You can configure any custom identity provider of your choice to enable single sign-on to access ADAudit Plus. To do this, follow these steps:

Configure a custom identity provider in ADAudit Plus

Log in to the ADAudit Plus web console with admin credentials, and navigate to Admin → Administration → Logon Settings → Single Sign-On. Check the box next to Enable Single Sign-On, and select SAML Authentication → Identity Provider (IdP) → Custom Identity Provider. Upload the metadata file of the custom identity provider, and click Save.

If you want to mandate domain technicians to log into ADAudit Plus only through SAML authentication, check the Force SAML Login box in the bottom-right corner.

Note: Once enabled, accessing ADAudit Plus' login page will redirect domain technicians to the single sign-on URL. However, administrators and technicians with ADAudit Plus authentication credentials can access the ADAudit Plus login page by using the /adminLogin tag after the login page URL.

Configuring single sign-on to ADAudit Plus using Azure

1. Login to your Azure Portal and navigate to Enterprise Applications > All Applications > New Application.

   

2. In the New Application page, click Create your own Application → Give a name for the application and click Create.

   

3. In your application, click Single Sign-On > SAML.

   

4. Under Set up Single Sign-On with SAML > Basic SAML Configuration, click Edit.
   • Copy the ACS URL from ADAudit Plus and paste the it under Identifier and Reply URL.

     Note: To find the values for the ACS URL, log in to the ADAudit Plus console, navigate to Admin > Administration > Logon Settings > Single Sign-On. Check the box next to Enable Single Sign-On, and select SAML Authentication > Identity Provider (IdP) > Custom Identity Provider. You can find the ACS URL value here.

   • Copy Logout URL from ADAudit Plus and paste it under Logout URL.

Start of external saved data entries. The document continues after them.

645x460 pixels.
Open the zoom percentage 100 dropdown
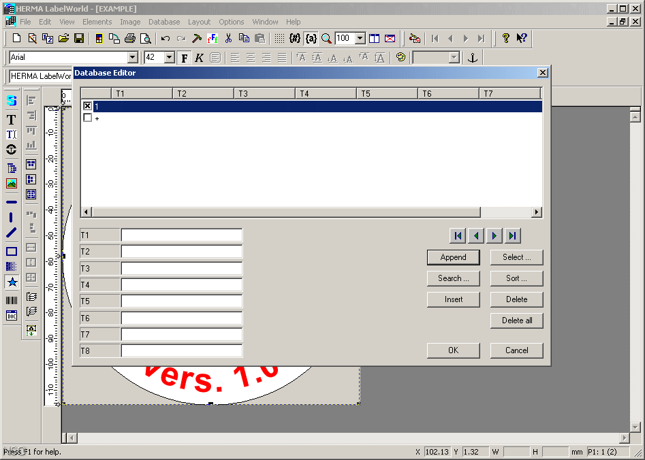[x=361, y=38]
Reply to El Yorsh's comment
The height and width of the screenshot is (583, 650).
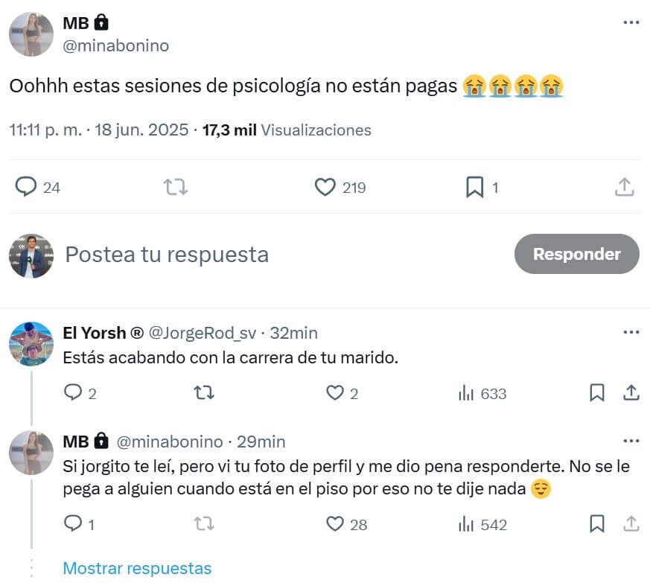pos(73,392)
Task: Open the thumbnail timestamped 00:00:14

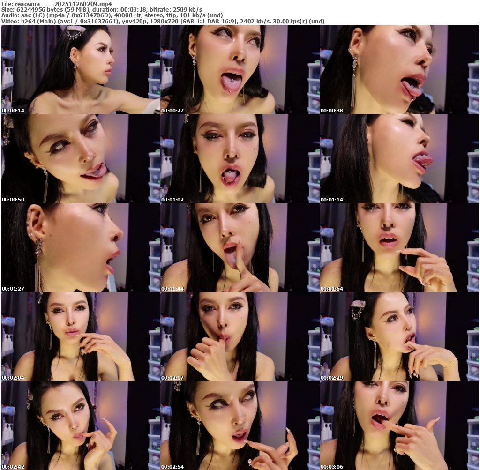Action: point(80,69)
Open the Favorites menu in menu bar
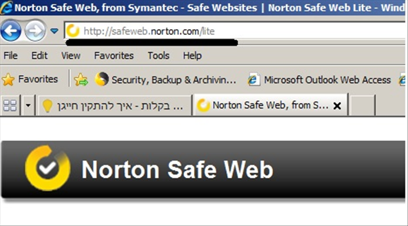This screenshot has height=226, width=408. point(114,55)
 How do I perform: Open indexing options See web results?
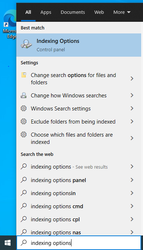coord(79,167)
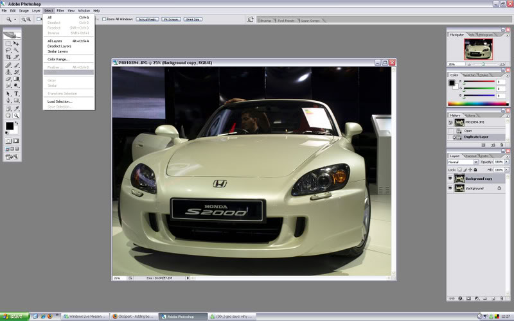Hide the Background copy layer

tap(450, 178)
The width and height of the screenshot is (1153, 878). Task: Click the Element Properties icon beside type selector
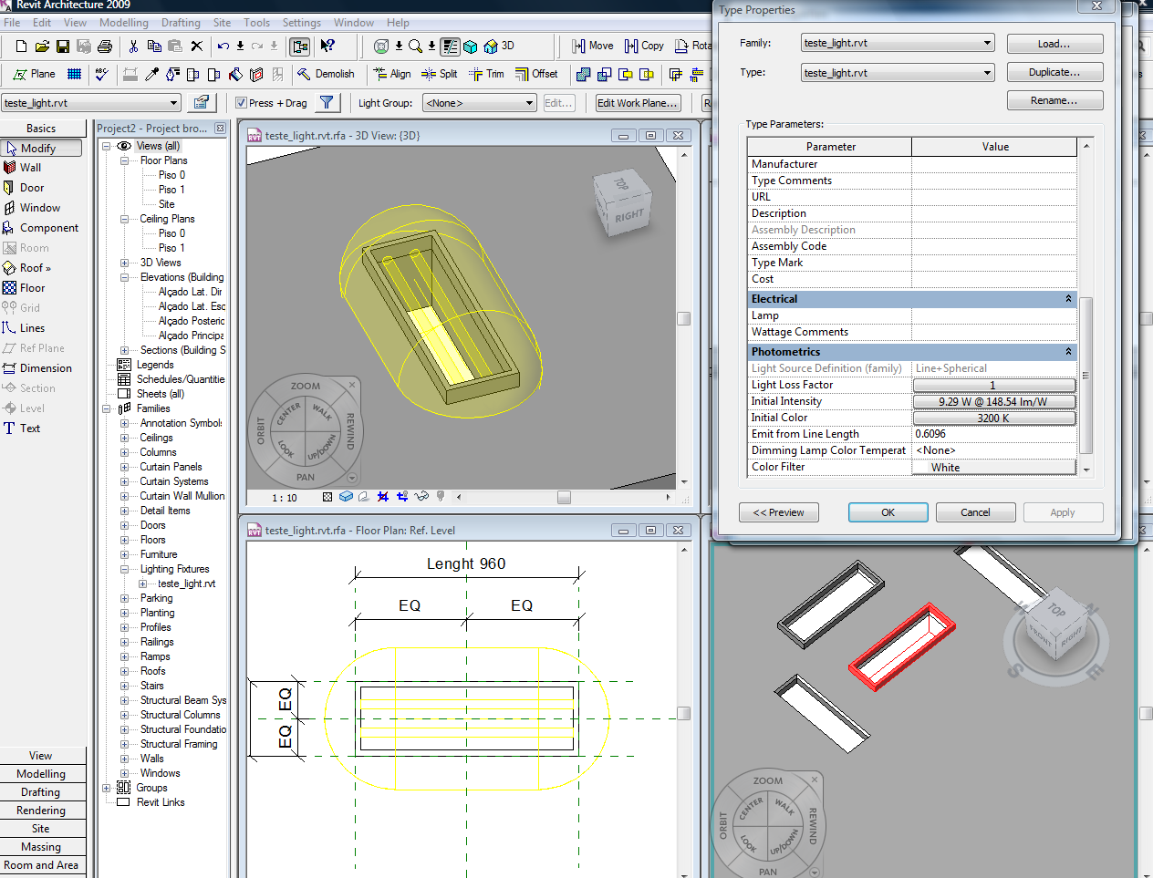(202, 103)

     Note: To get the Logout URL, log in to the ADAudit Plus console, navigate to Admin > Administration > Logon Settings > Single Sign-On. Check the box next to Enable Single Sign-On, and select SAML Authentication > Identity Provider (IdP) > Custom Identity Provider. You can find the Logout URL value here.

     

5. Click Download against Federation Metadata XML.

   

6. Log in to the ADAudit Plus console, navigate to Admin > Administration > Logon Settings > Single Sign-On. Check the box next to Enable Single Sign-On, and select SAML Authentication > Identity Provider (IdP) > Custom Identity Provider > Enter a suitable name against the IdP Provider Name field > Upload the Federation Metadata XML file downloaded in the previous step > Click Save.
7. In the Azure portal, click Users and Groups > Add the required users and groups.